Ford è sempre di più «One Ford», la strategia varata dal ceo Alan Mullally che ha ormai portato a una gamma di modelli che, con lievi modifiche, sono in grado di soddisfare gli automobilisti dei cinque Continenti. L'esempio più recente è il Suv (dove la S, però, non sta per Sport ma per Smart) Kuga, giunto alla sua seconda serie, costruito sullo stesso pianale utilizzato in Usa per Escape con cui condivide anche il linguaggio stilistico.
Il design dell'edizione europea, completamente rivisto per quanto riguarda gli interni, è stato curato da Claudio Messale, uno dei padri del Kinetic design caratteristico delle auto con l'Ovale blu. Rispetto alla prima serie, la nuova Kuga cresce di 8 cm e raggiunge i 4,52 metri, ma una buona dose di muscoli nelle parti giuste della carrozzeria la fanno apparire ancora più importante, senza eccessi, e ricca di personalità: impossibile non riconoscerla nel traffico e anche a distanza. Le dimensioni più generose, che non alterano la grande maneggevolezza di Kuga, sono ovviamente dedicate ad aumentare lo spazio a bordo sia per i passeggeri sia per il carico in un vano che, con gli schienali dei sedili posteriori in posizione, ha una capacità di 456 litri che possono salire, abbattendo i sedili, fino a 1.653.
L'accesso, ora, è facilitato dall'apertura elettrica del grande portellone che può essere attivata con il semplice passaggio di un piede sotto il paraurti posteriore, un sistema prezioso quando si hanno le mani impegnate.
Design e materiali utilizzati per gli interni sono derivati da quelli di C-Max,il modello con il quale Kuga condivide la piattaforma e la linea di produzione della storica fabbrica di Valencia dove Ford ha recentemente investito 800 milioni che garantiscono i rigorosi standard qualitativi applicati nei siti di produzione in tutto il mondo. Premiata da EuroNcap con 5 stelle e sei Advanced Award, Kuga ha nella sicurezza uno dei suoi punti di forza grazie a numerosi dispositivi di assistenza al guidatore, un ricco equipaggiamento che comprende, tra l'altro, il Curve Control integrato nel telaio e l'Active City Stop,uno strumento che aiuta a evitare i tamponamenti alle basse velocità, un tipo di collisione purtroppo frequente nel traffico cittadino.

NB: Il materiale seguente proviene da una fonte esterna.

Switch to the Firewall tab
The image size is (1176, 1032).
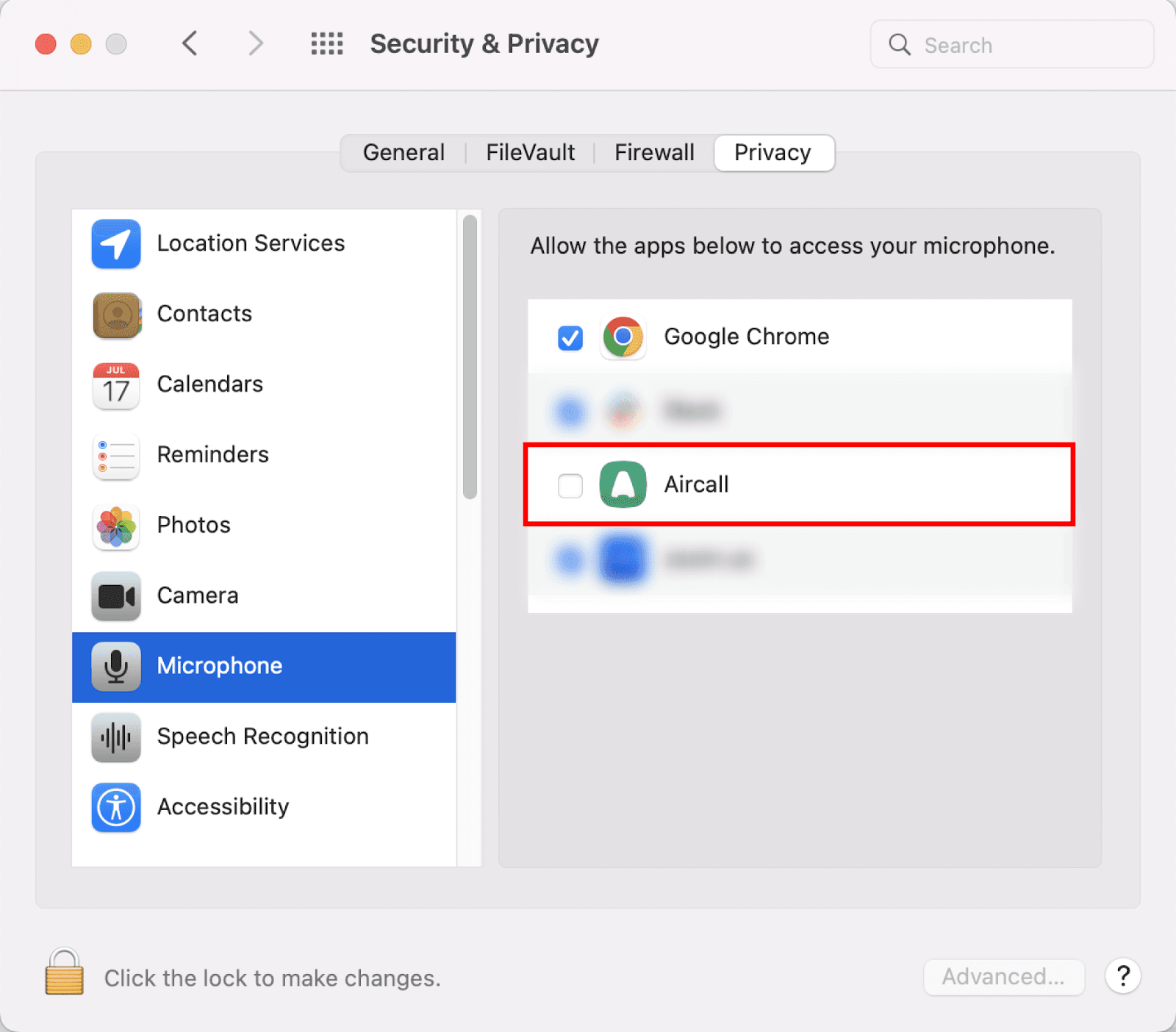654,152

Un discorso a parte merita il Ford Sync con Emergency Assistance e Bluetooth a controllo vocale integrato, un sistema innovativo che permette di connettersi senza mai staccare le mani dal volante e gli occhi dalla strada. Nonostante la lunga crisi che il mercato dell'auto sta attraversando, la quota di Suv e crossover continua ad aumentare (e cresce anche il loro valore residuo al momento di vendere l'auto), ma si tratta in prevalenza di vetture che vengono utilizzate sull'asfalto, e quindi le versioni più gettonate sono quelle a due ruote motrici.

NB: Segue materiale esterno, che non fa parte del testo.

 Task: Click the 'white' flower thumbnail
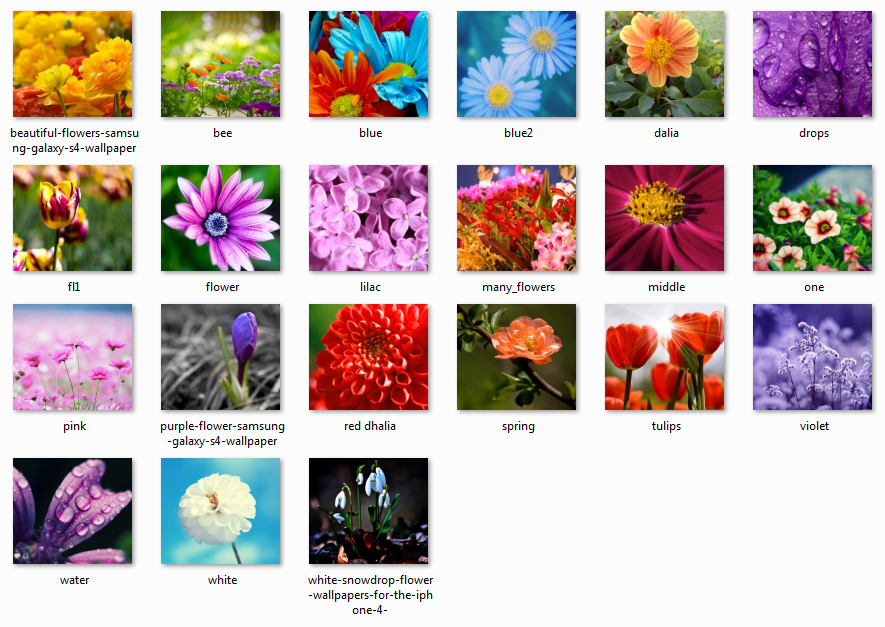220,511
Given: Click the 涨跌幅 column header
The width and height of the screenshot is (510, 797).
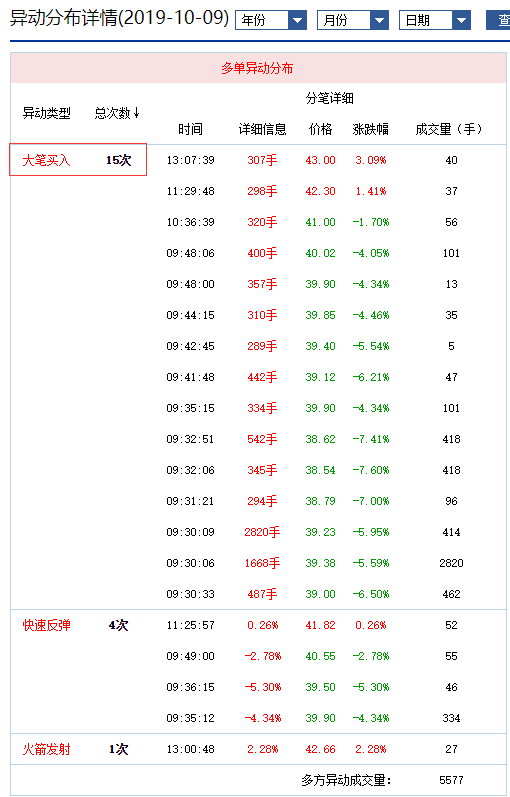Looking at the screenshot, I should 371,130.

Nel caso di Kuga il cliente può scegliere tra la trazione sul solo asse anteriore (2WD) e quella integrale 4WD che, fatto molto importante, prevede la distribuzione della coppia non soltanto tra i due assi, ma anche tra ogni singola ruota, assicurando sempre il massimo grip e una stabilità ottimale. Attualmente l'entry level della gamma Kuga è l'1.6 EcoBoost da 150 cv (2WD, cambio manuale a sei marce) offerta a 23.450 euro. Le altre versioni sono turbodiesel (140 e 163 cv) abbinate a cambio manuale oppure Powershift a 6i rapporti e possono essere ordinate anche nel livello d'allestimento Titanium (+1.500 euro, stessa cifra per passare da 2Wd a 4WD) che viene richiesto dalla maggioranza dei clienti. Così equipaggiata, Kuga 4WD, 2.0 Tdci 140 cv costa 30.500 euro.